La loi américaine « Justice Against Sponsors of Terrorism Act », adoptée en 2016, permet aux victimes d’attentats terroristes de poursuivre en justice des entreprises américaines ayant apporté leur soutien à des groupes accusés de terrorisme, notamment le Corps des gardiens de la révolution islamique (CGRI).
Si aucun accord global n’est conclu et que les sanctions restent en vigueur, le Corps des gardiens continuera de bénéficier des dérogations provisoires sur les exportations de pétrole.

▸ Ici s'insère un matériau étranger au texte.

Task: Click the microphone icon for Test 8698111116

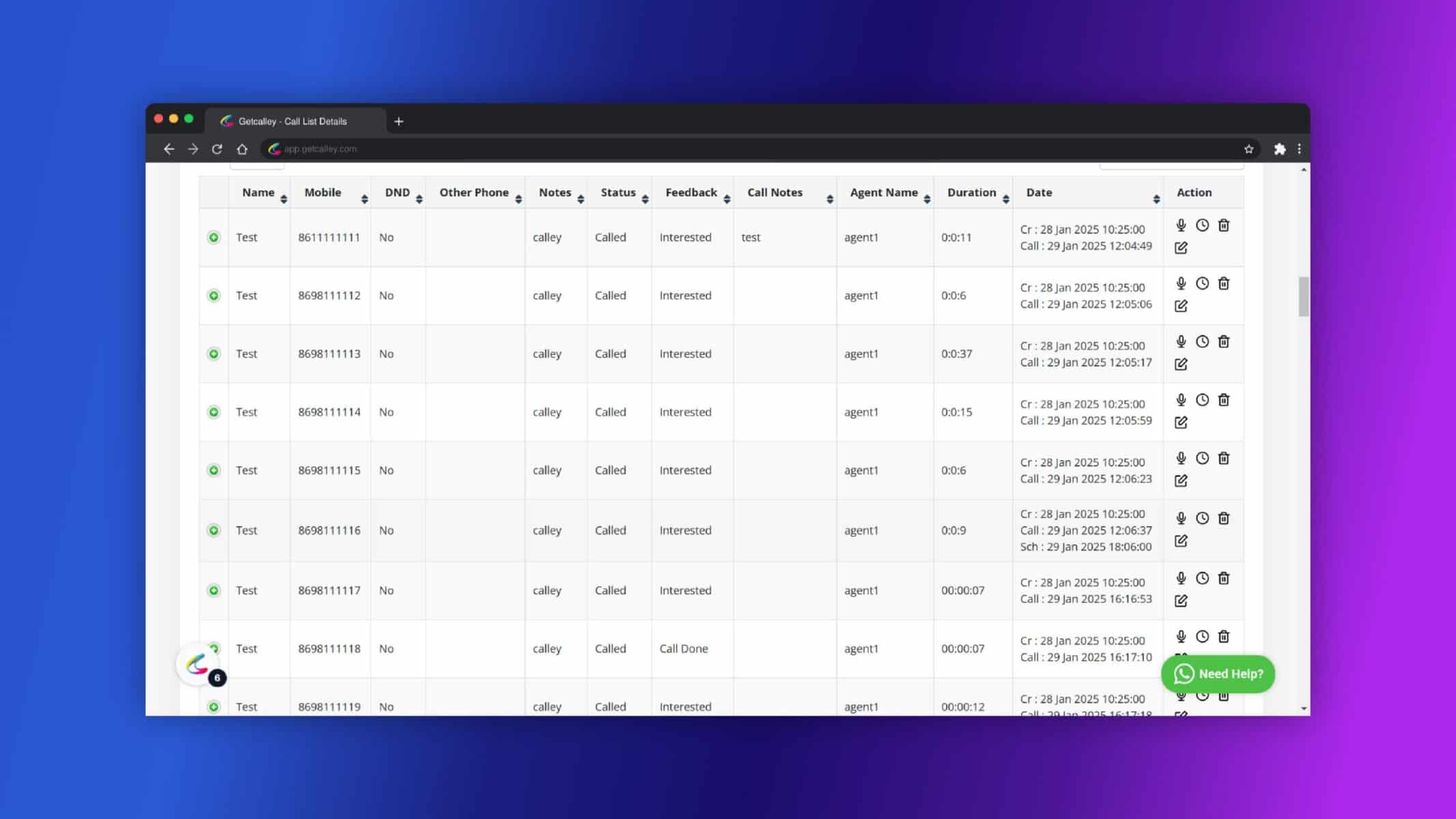Action: point(1181,518)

Il pourra ainsi maintenir son emprise sur l’économie, fort de son expérience en matière de contournement des sanctions, ont affirmé des sources iraniennes de haut rang.
C’est l’adoption, dès le début des années 2000, de sanctions liées au programme nucléaire iranien qui a accéléré l’essor économique du Corps des gardiens, qui a alors mis en place des réseaux pour faciliter les exportations de pétrole, le transport maritime et le commerce par le biais d’intermédiaires et de sociétés écrans.
Le modèle est devenu plus difficile à mettre en œuvre lorsque le président américain Donald Trump a lancé une campagne de « pression maximale » en 2018, après avoir retiré les États-Unis de l’accord nucléaire conclu en 2015 entre les grandes puissances, avant de renforcer encore les sanctions américaines au cours de son mandat actuel.
Ces mesures ont réduit la marge de manœuvre dont disposaient les contrevenants pour contourner les sanctions et ont augmenté le coûts de gestion des réseaux illicites, a ajouté une troisième source iranienne de haut rang.